The sizzle-hiss of water on flame turned Edith from the window. She gently sat Lily next to her dolls on the rug in the centre of the room then swiftly removed a large pan from the stove top, placing it on the draining board.
‘These potatoes will be ruined.’ She prodded the over-cooked vegetables, frowning as one disintegrated into the hot water. ‘Tom, hurry and fetch your Dad – tell him his dinner can’t wait any longer or it’s going to the pigs.’
‘I told him that last time,’ her eldest replied, pulling on his coat as he rushed for the door.
‘Then tell him the post has come,’ Edith called after him. ‘That’ll bring him in.’
Her worried eyes sought out the dreaded typewritten envelope, propped up against the clock on the mantelpiece.
‘Buddy,’ Lily said, holding a small rag doll above her head. ‘Bobn.’
‘It’s gone,’ Bobby sighed. ‘Tom scared it away. I was going to draw it.’
‘It’ll be back.’
Edith slowly drained the soggy potatoes and placed the heavy colander over the pan while she sliced the ham that had spent the morning cooling on the table.
‘Fetch the plates, Bob,’ she said. ‘Dad’ll be here in a bit.’

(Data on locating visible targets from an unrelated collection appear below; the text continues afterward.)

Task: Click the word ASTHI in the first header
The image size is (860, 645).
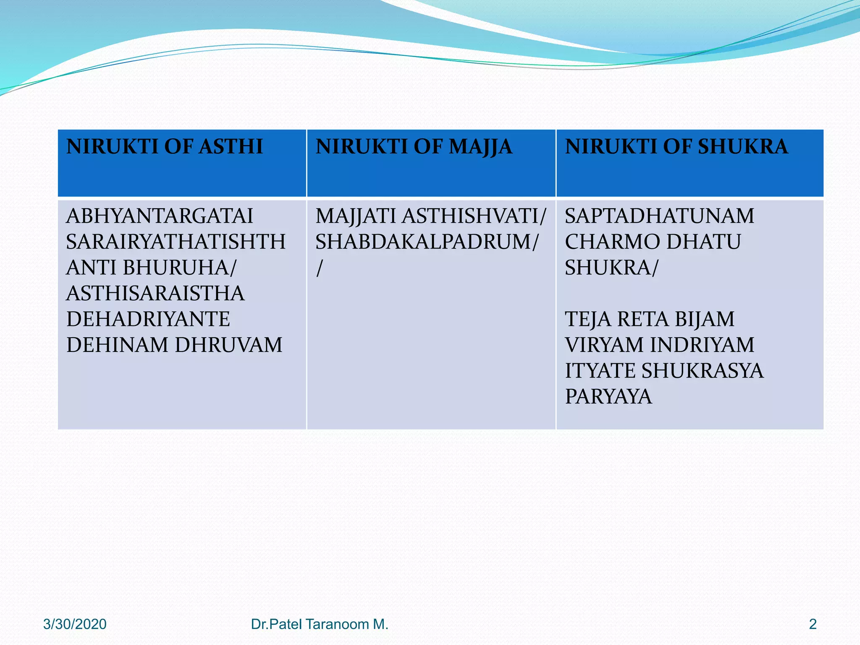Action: click(x=231, y=147)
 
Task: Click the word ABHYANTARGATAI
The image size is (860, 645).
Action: click(x=160, y=216)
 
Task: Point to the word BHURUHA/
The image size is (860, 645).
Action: click(x=180, y=267)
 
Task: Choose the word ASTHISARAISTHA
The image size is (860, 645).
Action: click(x=155, y=293)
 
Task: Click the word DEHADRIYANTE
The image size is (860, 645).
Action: click(x=148, y=319)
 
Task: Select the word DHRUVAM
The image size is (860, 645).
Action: click(x=228, y=345)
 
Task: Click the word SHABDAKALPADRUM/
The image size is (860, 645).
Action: click(x=427, y=242)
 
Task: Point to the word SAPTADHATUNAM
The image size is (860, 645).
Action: click(x=659, y=216)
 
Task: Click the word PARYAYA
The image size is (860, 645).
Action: click(x=608, y=396)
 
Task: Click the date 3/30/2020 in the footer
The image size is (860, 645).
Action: click(x=75, y=624)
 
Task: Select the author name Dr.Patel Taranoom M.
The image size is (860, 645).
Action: click(x=320, y=624)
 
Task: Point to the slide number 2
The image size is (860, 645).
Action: click(x=813, y=624)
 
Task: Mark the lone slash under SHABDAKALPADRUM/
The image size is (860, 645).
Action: click(x=320, y=268)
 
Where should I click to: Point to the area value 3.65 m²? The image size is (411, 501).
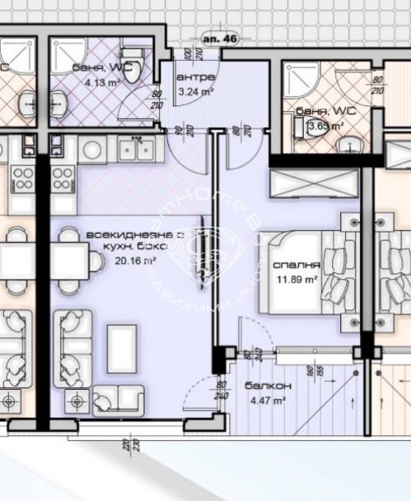tap(324, 126)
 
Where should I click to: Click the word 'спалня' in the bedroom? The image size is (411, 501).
tap(297, 266)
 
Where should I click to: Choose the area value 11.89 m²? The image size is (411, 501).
tap(297, 279)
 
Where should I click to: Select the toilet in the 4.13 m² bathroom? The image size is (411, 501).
tap(138, 65)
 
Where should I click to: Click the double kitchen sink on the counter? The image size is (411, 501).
tap(133, 150)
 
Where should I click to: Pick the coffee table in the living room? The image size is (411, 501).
tap(121, 346)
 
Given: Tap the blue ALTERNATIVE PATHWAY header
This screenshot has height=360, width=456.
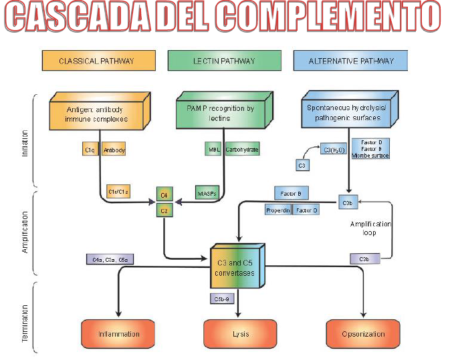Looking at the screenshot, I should tap(350, 61).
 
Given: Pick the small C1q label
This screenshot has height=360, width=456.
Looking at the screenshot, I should tap(90, 150).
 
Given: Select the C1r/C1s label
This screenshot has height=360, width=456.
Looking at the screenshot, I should tap(118, 192).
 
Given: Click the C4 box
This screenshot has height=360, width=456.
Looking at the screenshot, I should tap(163, 194).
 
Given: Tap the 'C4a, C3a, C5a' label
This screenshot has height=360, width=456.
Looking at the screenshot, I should tap(110, 258).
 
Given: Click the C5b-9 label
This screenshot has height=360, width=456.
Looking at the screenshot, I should tap(221, 298).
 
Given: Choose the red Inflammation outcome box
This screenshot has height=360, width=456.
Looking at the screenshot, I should tap(119, 333).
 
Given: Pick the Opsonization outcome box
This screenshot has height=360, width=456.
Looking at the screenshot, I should tap(363, 333).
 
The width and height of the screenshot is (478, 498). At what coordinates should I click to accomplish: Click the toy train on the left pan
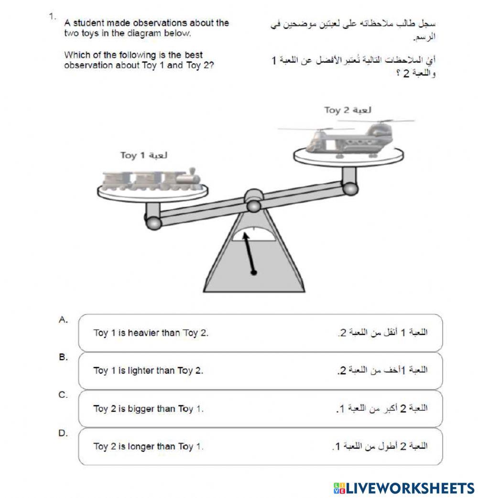[x=152, y=180]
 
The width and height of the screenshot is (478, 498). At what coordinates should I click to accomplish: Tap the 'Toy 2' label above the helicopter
[x=348, y=110]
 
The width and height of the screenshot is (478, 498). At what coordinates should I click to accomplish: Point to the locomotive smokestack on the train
[x=192, y=170]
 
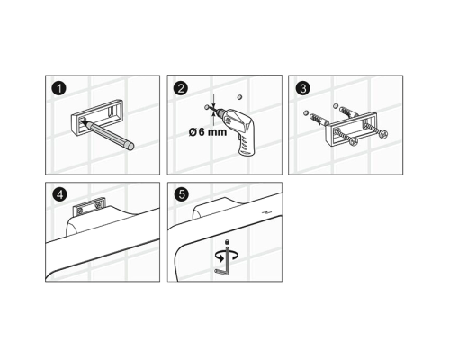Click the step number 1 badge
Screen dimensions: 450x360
59,89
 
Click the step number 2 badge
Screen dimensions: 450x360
181,89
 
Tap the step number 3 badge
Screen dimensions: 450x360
303,89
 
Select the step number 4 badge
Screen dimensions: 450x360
59,194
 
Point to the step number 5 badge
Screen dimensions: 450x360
181,194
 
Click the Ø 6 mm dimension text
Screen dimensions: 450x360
208,131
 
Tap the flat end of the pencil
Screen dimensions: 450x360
130,146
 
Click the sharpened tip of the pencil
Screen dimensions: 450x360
82,122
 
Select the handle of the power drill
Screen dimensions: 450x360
246,145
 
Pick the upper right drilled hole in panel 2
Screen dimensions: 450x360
239,97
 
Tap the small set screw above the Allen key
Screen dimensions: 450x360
227,241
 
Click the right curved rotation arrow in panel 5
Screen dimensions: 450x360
235,256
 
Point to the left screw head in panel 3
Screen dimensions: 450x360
355,141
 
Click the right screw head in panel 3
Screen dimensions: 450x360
382,134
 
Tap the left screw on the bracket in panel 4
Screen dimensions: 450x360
80,211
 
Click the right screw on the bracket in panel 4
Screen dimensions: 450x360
98,206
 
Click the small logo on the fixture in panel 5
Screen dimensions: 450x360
266,212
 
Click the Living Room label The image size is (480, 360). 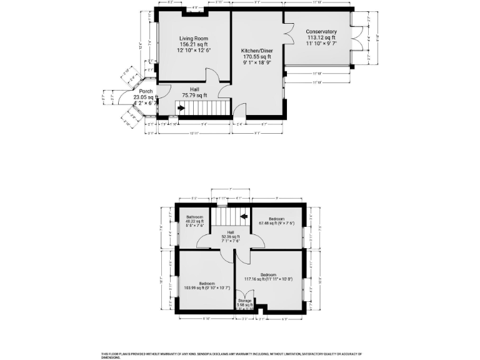pyautogui.click(x=192, y=38)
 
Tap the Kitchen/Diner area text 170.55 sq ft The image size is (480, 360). pyautogui.click(x=256, y=57)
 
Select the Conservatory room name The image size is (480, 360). pyautogui.click(x=321, y=32)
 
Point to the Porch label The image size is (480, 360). pyautogui.click(x=146, y=91)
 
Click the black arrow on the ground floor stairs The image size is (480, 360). pyautogui.click(x=181, y=108)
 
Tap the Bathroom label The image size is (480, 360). pyautogui.click(x=194, y=217)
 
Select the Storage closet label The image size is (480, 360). pyautogui.click(x=245, y=301)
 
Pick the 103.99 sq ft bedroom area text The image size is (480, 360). pyautogui.click(x=206, y=288)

– – – – – – – – – – – – – – – – – – – – – – – – – – – – – – – – – – – – – – – –
Edith smoothed down her apron as she emerged from the kitchen, feeling the residue of butter and crumbs move from skin to cotton. Pausing on the doorstep to savour the scent of sun-warmed honeysuckle, she tucked a strand of hair behind one ear, then shaded her eyes to watch Bert slowly mount his tractor at the far end of the field beyond the garden.
Her concern for him was interrupted by a shrill shriek to her left, and she quickly turned to investigate then sighed when she saw that Tom and Bobby were fighting again. Tom held an apple aloft, grinning triumphantly, while Bobby stretched to reach it with one hand and thumped her brother’s chest with the other.

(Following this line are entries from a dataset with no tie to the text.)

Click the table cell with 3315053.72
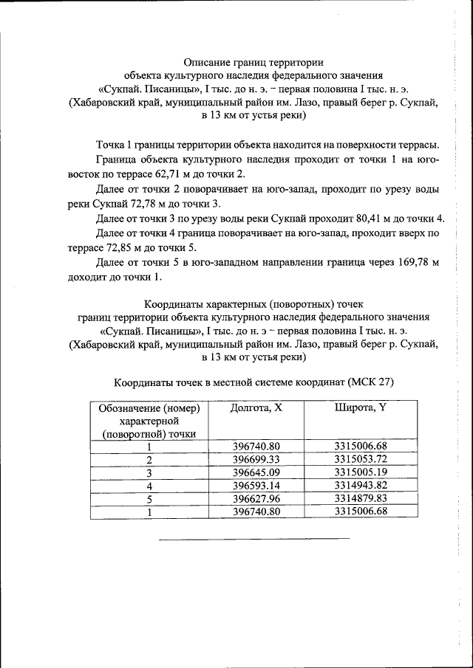pos(360,459)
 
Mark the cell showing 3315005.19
pos(360,472)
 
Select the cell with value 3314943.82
pos(360,486)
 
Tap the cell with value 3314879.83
pos(360,499)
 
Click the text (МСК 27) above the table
pos(370,382)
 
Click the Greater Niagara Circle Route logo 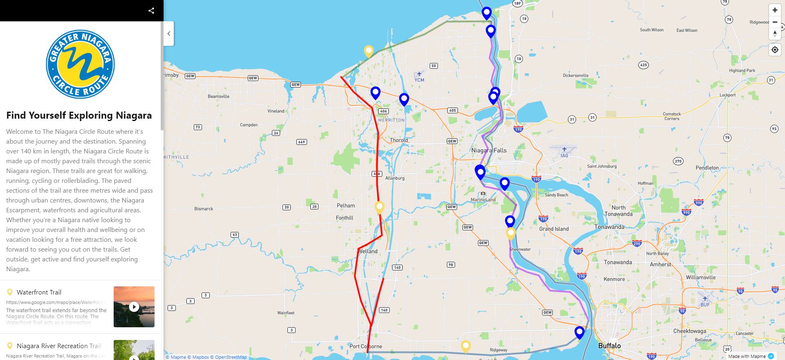pyautogui.click(x=80, y=64)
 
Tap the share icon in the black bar pyautogui.click(x=151, y=11)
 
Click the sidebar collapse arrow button pyautogui.click(x=169, y=34)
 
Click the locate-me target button pyautogui.click(x=775, y=50)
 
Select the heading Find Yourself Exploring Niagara pyautogui.click(x=79, y=115)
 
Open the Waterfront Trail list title pyautogui.click(x=39, y=292)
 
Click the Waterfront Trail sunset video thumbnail pyautogui.click(x=134, y=307)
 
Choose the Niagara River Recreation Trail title pyautogui.click(x=59, y=346)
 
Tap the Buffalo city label pyautogui.click(x=609, y=346)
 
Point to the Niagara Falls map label pyautogui.click(x=489, y=151)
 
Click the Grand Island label pyautogui.click(x=554, y=229)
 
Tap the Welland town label pyautogui.click(x=368, y=251)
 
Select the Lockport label pyautogui.click(x=727, y=95)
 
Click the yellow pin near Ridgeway pyautogui.click(x=466, y=346)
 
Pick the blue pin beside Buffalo pyautogui.click(x=579, y=332)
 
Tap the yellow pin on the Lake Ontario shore pyautogui.click(x=368, y=51)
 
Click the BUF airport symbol pyautogui.click(x=705, y=299)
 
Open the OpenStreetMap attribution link pyautogui.click(x=231, y=357)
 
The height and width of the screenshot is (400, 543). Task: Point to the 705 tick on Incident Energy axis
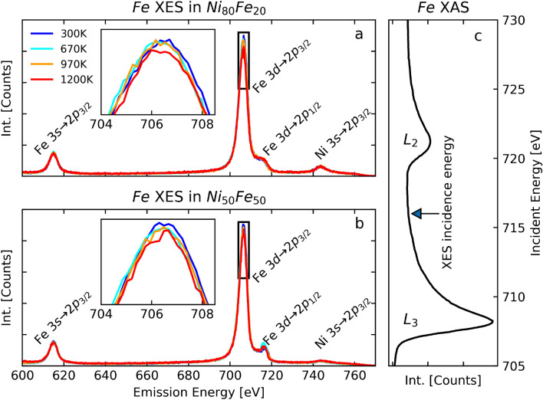(x=521, y=366)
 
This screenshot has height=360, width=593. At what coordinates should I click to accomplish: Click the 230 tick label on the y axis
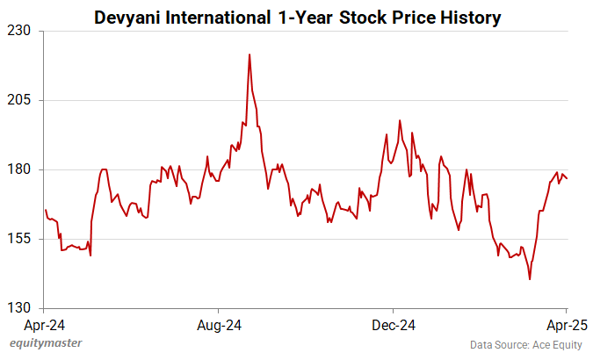(x=20, y=31)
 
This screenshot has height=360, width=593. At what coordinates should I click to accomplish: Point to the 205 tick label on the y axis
(x=20, y=100)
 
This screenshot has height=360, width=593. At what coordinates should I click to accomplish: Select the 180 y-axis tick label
(x=20, y=169)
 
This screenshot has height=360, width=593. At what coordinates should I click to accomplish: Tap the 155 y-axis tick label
(x=20, y=239)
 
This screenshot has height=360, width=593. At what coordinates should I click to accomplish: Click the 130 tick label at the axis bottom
(x=20, y=308)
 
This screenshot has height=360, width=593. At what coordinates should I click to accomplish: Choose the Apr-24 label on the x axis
(x=44, y=324)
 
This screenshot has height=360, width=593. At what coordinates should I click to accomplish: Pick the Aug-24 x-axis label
(x=218, y=324)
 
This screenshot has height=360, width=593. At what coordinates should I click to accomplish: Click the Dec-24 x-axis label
(x=392, y=324)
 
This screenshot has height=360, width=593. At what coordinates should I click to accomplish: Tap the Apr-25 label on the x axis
(x=566, y=324)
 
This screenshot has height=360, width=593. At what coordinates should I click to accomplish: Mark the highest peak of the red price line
(x=249, y=54)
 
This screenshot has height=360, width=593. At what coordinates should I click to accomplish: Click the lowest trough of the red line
(x=530, y=279)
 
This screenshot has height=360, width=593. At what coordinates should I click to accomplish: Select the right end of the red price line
(x=568, y=179)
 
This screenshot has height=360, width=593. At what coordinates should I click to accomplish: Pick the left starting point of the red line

“Share, Tom,” Edith said firmly.
Tom rolled his eyes, took a large bite from the apple, and handed it to his pouting sister.
The two children muttered to each other while passing the apple back and forth between bites. Satisfied, Edith’s attention turned to her youngest child.
Just beyond the still squabbling siblings, crouched over the tarpaulin-laden bench that had earlier served as their father’s lunch table, Lily was unusually still. Her mop of curly hair hid her face, but Edith could see that the child had her bottle, held hesitantly in grubby hands. A quiet sob alerted Edith, who hurried to sit at the bench and lifted the toddler onto her knee.
“What’s the matter, pet?”
Lily’s tear-stained face held no answer.
“She poo’d her pants!” Bobby giggled behind them.
Knowing instinctively that this was not so, Edith bent her head to hold Lily’s attention.
“Why’s Lily sad?” she asked quietly.
With a sniff, Lily pointed towards the field, where a crowd of crows circled her father’s rumbling tractor.
“Dada gone,” the child said, just as another tear slid down her cheek. “Dada gone.”
Suddenly cold in the mid-summer heat, Edith looked again at Bert’s tractor. She could hear the engine running, but the machine hadn’t moved.